Elim kaza ve şehit olması
22 Ağustos 1963 Perşembe günü bir müşterisinden aldığı senetlerin tahsilâtı için Küçükçekmece taraflarına giderken yolda bindiği minibüsün başka bir araçla çarpışması ve başından aldığı ağır darbe sonucu beyin kanamasından vefat eder. Vefatından sonra Ceylan Çalışkan’ın cüzdanından küçük bir not kağıdı çıkar. O güne kadar kimsenin bilmediği bu notta Üstad’ın el yazısıyla şu ifade yazılıdır: “Ceylan benim vekilimdir. Nur’a ait işleri benim hesabıma yapar. Said Nursi.”

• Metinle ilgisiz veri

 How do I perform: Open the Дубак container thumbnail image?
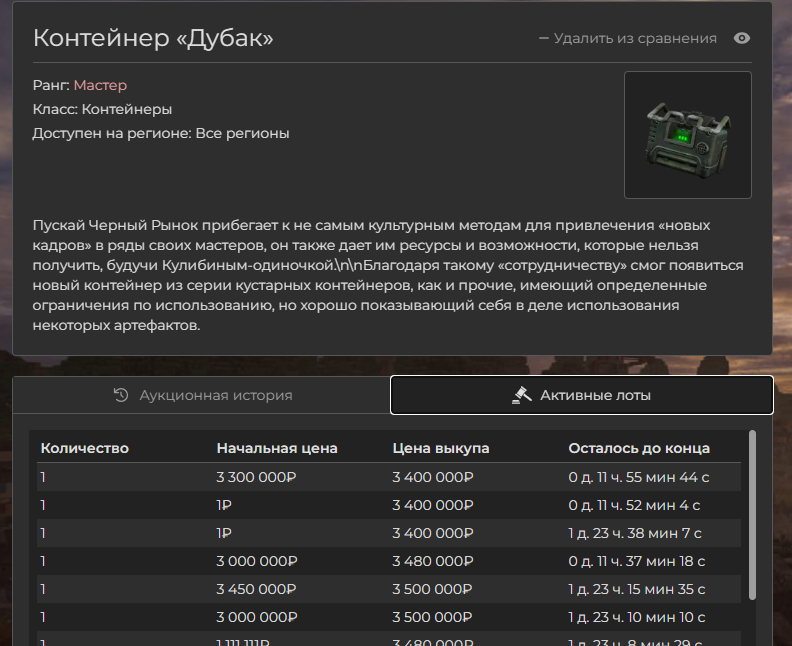click(687, 135)
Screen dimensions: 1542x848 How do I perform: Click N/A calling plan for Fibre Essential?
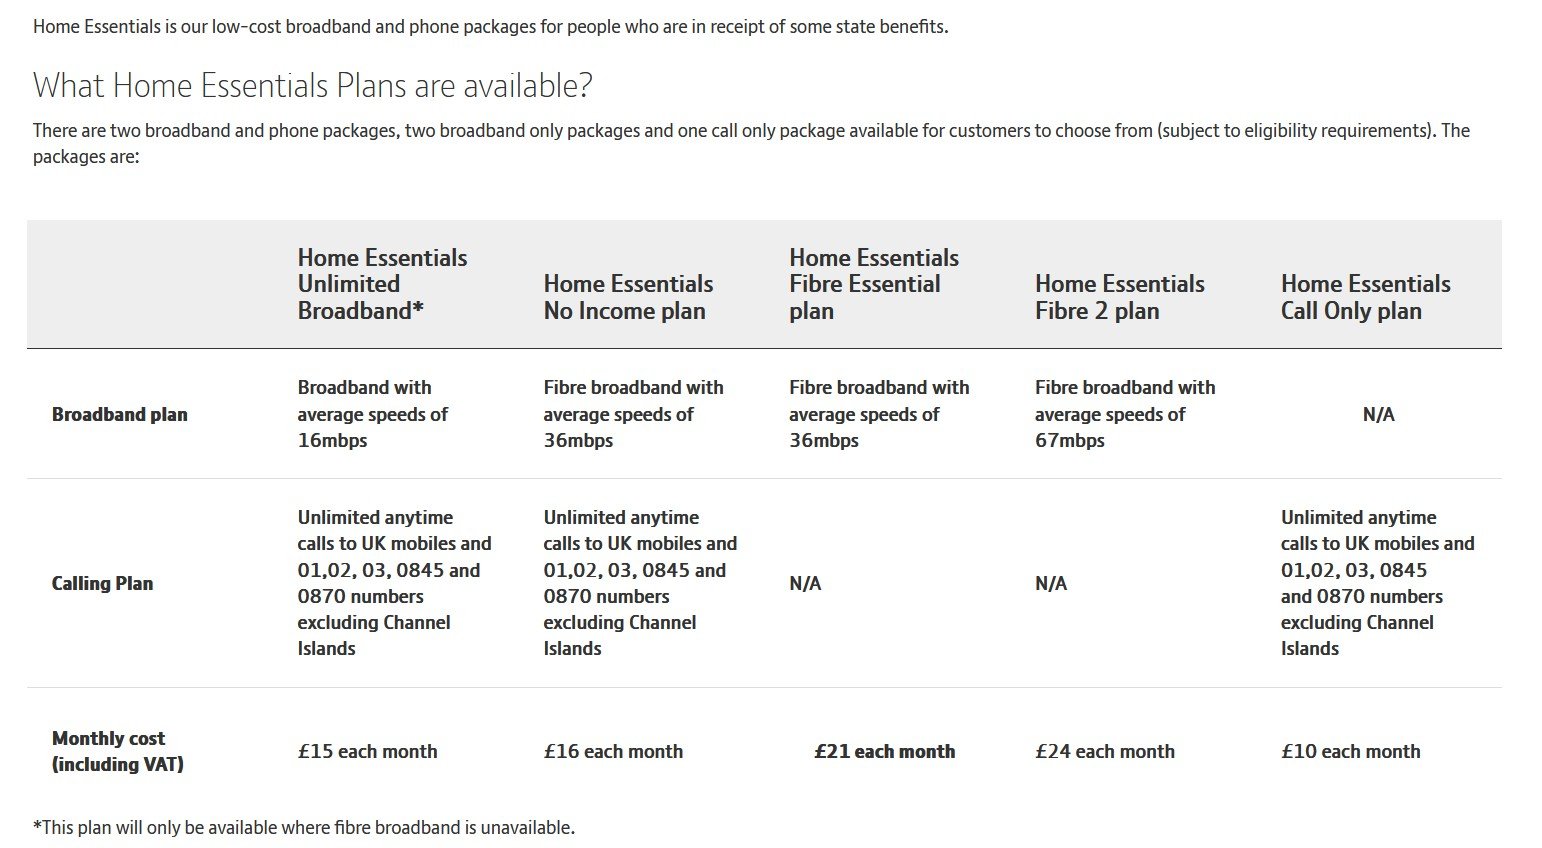805,583
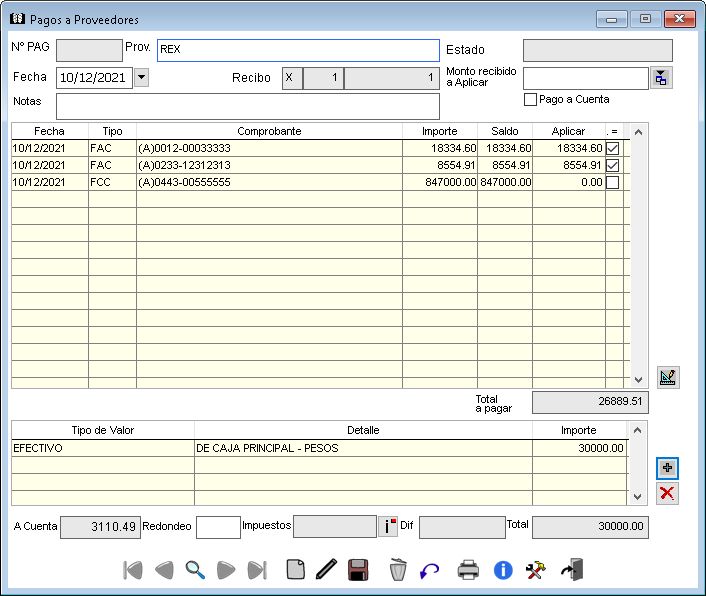This screenshot has height=596, width=706.
Task: Click the new blank document icon
Action: 295,570
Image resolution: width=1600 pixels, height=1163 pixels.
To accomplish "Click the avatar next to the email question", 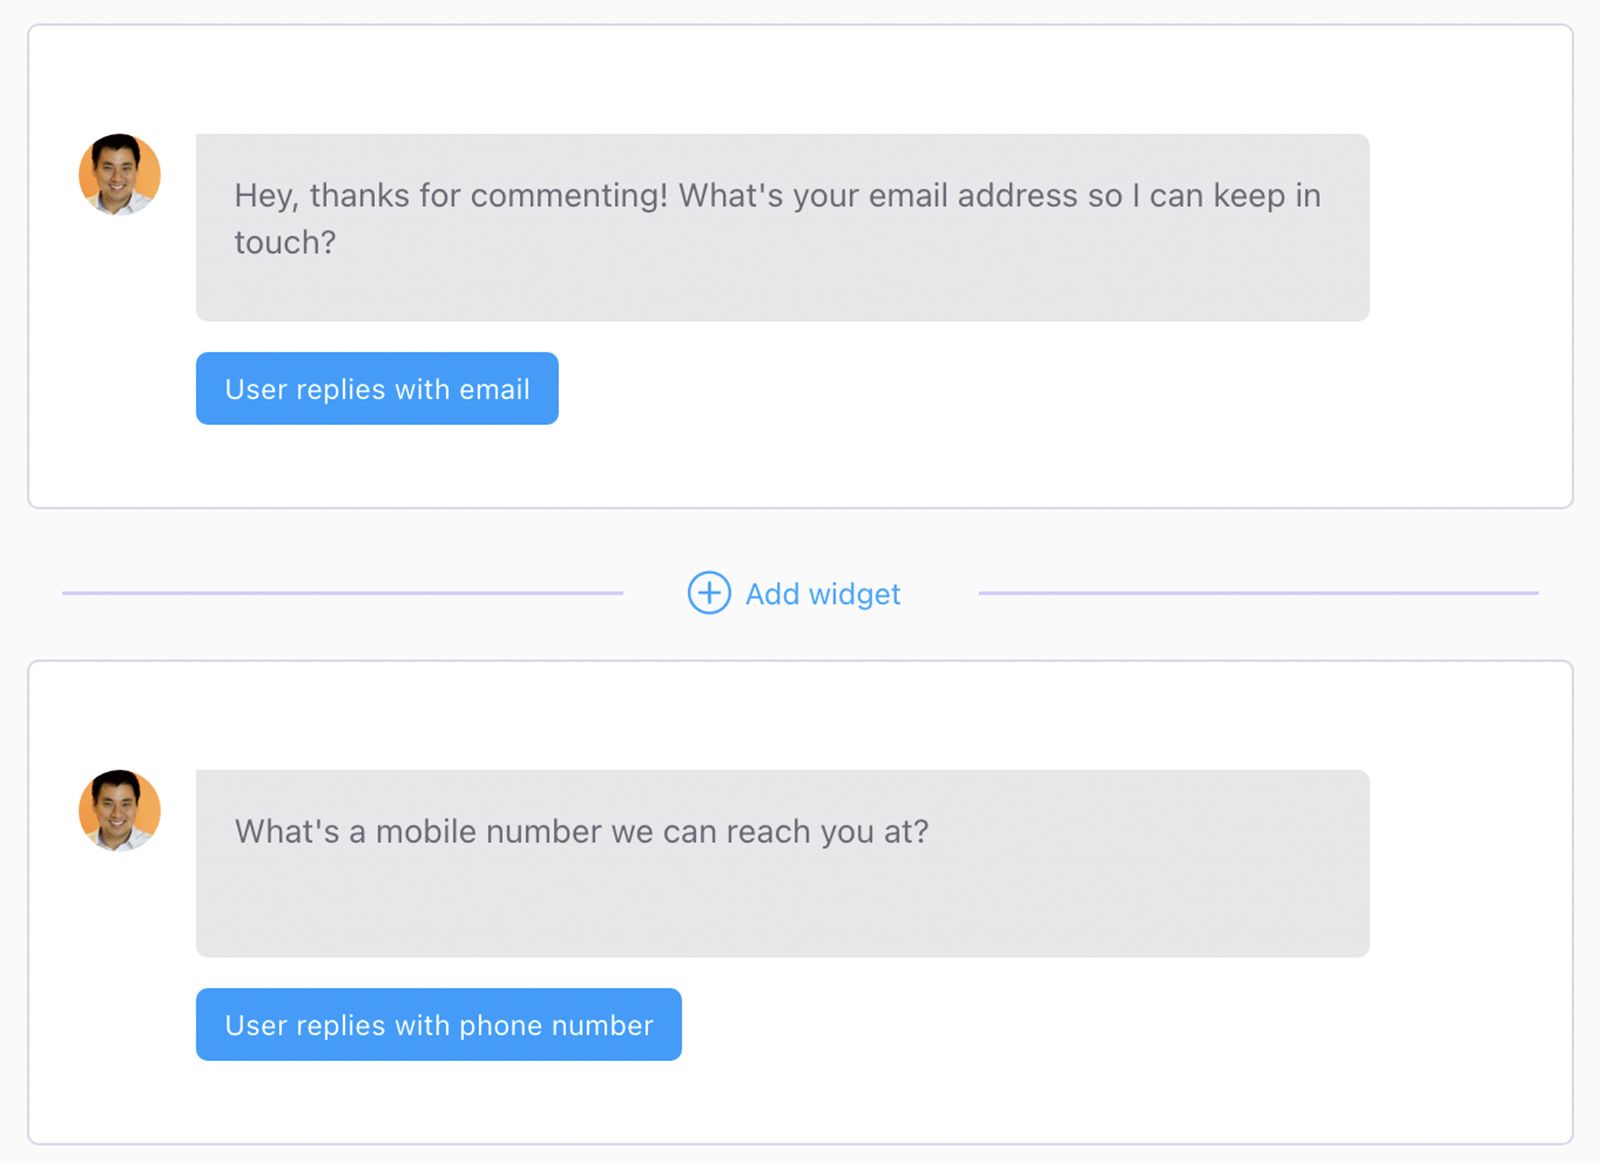I will click(120, 175).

“Kralların hatırını kırarım, Ceylan’ımın hatırını kıramam” diyen muhterem Üstadının “Ceylan senin hayatın uhrevidir, dünyevi olsa pek kısadır!” Yine bir başka vesileyle “Ceylan! Senin hayatın Nurlar’a aittir. Seni dünyaya vermeyeceğim. Eğer sen dünyaya dönersen, senin hayatın pek kısa olacaktır!” sözünü 33 yaşında vefatıyla doğrulamış olur. Kaza, felaket ve faciaların haberi Sıra dışı bir hayat yaşayan ve sıra dışı meziyetlere sahip olmasına rağmen, onu tanıma bahtiyarlığa erenlerin ifadesiyle; “Üstad’a mensup olmanın ve ona hizmet etmiş olmanın imtiyazı yoktu ve bunu hiç hissettirmiyordu. Sıradan biri gibi davranıyordu.”